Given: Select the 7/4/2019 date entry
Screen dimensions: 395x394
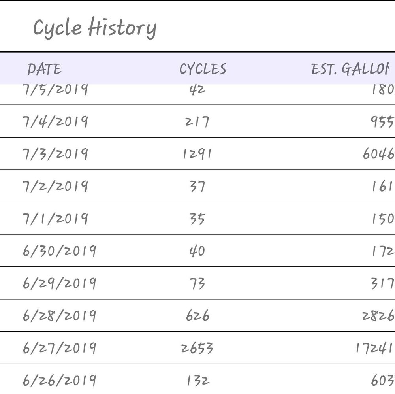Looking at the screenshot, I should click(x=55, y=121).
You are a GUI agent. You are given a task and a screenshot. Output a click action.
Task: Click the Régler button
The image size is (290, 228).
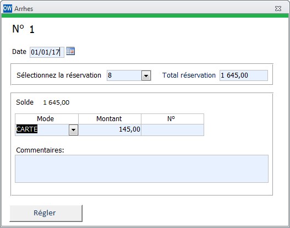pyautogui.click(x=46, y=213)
==
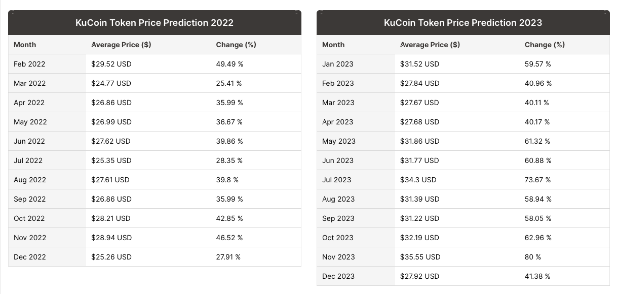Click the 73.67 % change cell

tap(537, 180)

**Directions:** Each line between the one holding "Given: Select the 7/4/2019 date entry" and the one holding "Task: Click the Régler button", inclusive, should be copied exactly as it appears above, and pictures should be omitted.

**Reply to the task:**
Given: Select the 7/4/2019 date entry
Screen dimensions: 395x394
Looking at the screenshot, I should click(x=55, y=121).
You are a GUI agent. You are given a task and a screenshot. Output a click action.
Task: Click the Régler button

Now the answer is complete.